I would suggest using regular expressions. I was able to remove duplicates using this pattern: \b([\w\s']+) \1\b

public class Main {
    static String [] phrases = {
            "this is a first sentence",
            "hello my name is Chris",
            "what's up man what's up man",
            "today is tuesday",
            "this is a very long sentence this is a very long sentence",
            "single word single word",
            "hey hey"
    };
    public static void main(String[] args) throws Exception {
        String duplicatePattern = "\\b([\\w\\s']+) \\1\\b";
        Pattern p = Pattern.compile(duplicatePattern);
        for (String phrase : phrases) {
            Matcher m = p.matcher(phrase);
            if (m.matches()) {
                System.out.println(m.group(1));
            } else {
                System.out.println(phrase);
            }
        }
    }
}

Results:

this is a first sentence
hello my name is Chris
what's up man
today is tuesday
this is a very long sentence
single word
hey
vhula
  • 487
  • 2
  • 9
1

Assumptions:

  1. Uppercase words are equal to lowercase counterparts.

String fullString = "lol lol";
String[] words = fullString.split("\\W+");
StringBuilder stringBuilder = new StringBuilder();
Set<String> wordsHashSet = new HashSet<>();

for (String word : words) {
    // Check for duplicates
    if (wordsHashSet.contains(word.toLowerCase())) continue;

    wordsHashSet.add(word.toLowerCase());
    stringBuilder.append(word).append(" ");
}
String nonDuplicateString = stringBuilder.toString().trim();
Veneet Reddy
  • 2,707
  • 1
  • 24
  • 40
1

simple logic : split every word by token space i.e " " and now add it in LinkedHashSet , Retrieve back, Replace "[","]",","

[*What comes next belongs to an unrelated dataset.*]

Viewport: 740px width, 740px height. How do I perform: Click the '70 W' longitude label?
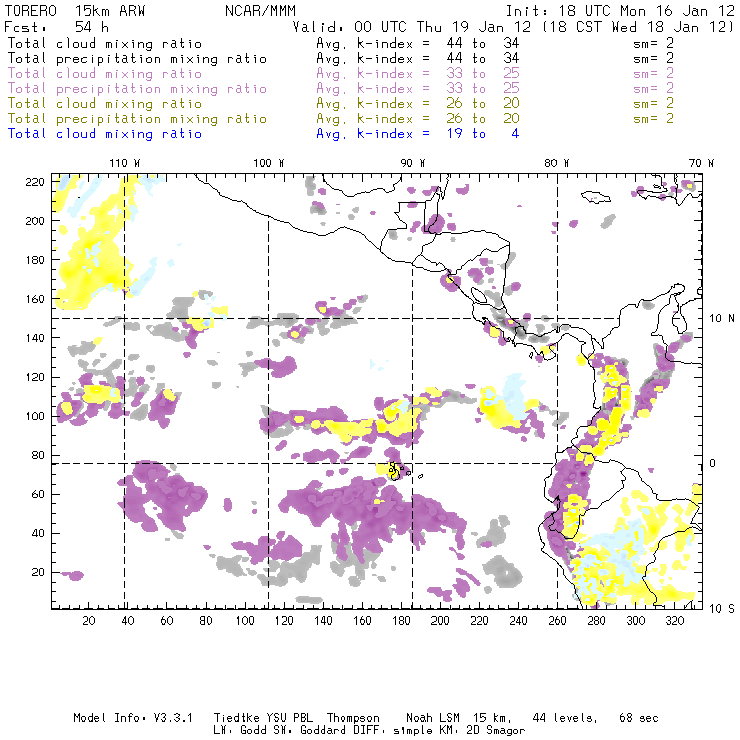coord(702,163)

 String s = "I want to walk my dog I want to walk my dog";
 Set<String> temp = new LinkedHashSet<>();
 String[] arr = s.split(" ");

 for ( String ss : arr)
      temp.add(ss);

 String newl = temp.toString()
          .replace("[","")
          .replace("]","")
          .replace(",","");

 System.out.println(newl);

o/p : I want to walk my dog

minigeek
  • 2,766
  • 1
  • 25
  • 35
1

//Doing it in Java 8

String str1 = "I am am am a good Good coder";
        String[] arrStr = str1.split(" ");
        String[] element = new String[1];
        return Arrays.stream(arrStr).filter(str1 -> {
            if (!str1.equalsIgnoreCase(element[0])) {
                element[0] = str1;
               return true;
            }return false;
        }).collect(Collectors.joining(" "));
0

It depends on the situation that you have but assuming that the string can be repeated at most twice and not three or more times you could find the length of the entire string, find the halfway point and compare each index after the halfway point with the matching beginning index. If the string can be repeated more than once you will need a more complicated algorithm that would first determine how many times the string is repeated and then finds the starting index of each repeat and truncates all index's from the beginning of the first repeat onward. If you can provide some more context into what possible scenarios you expect to handle we can start putting together some ideas.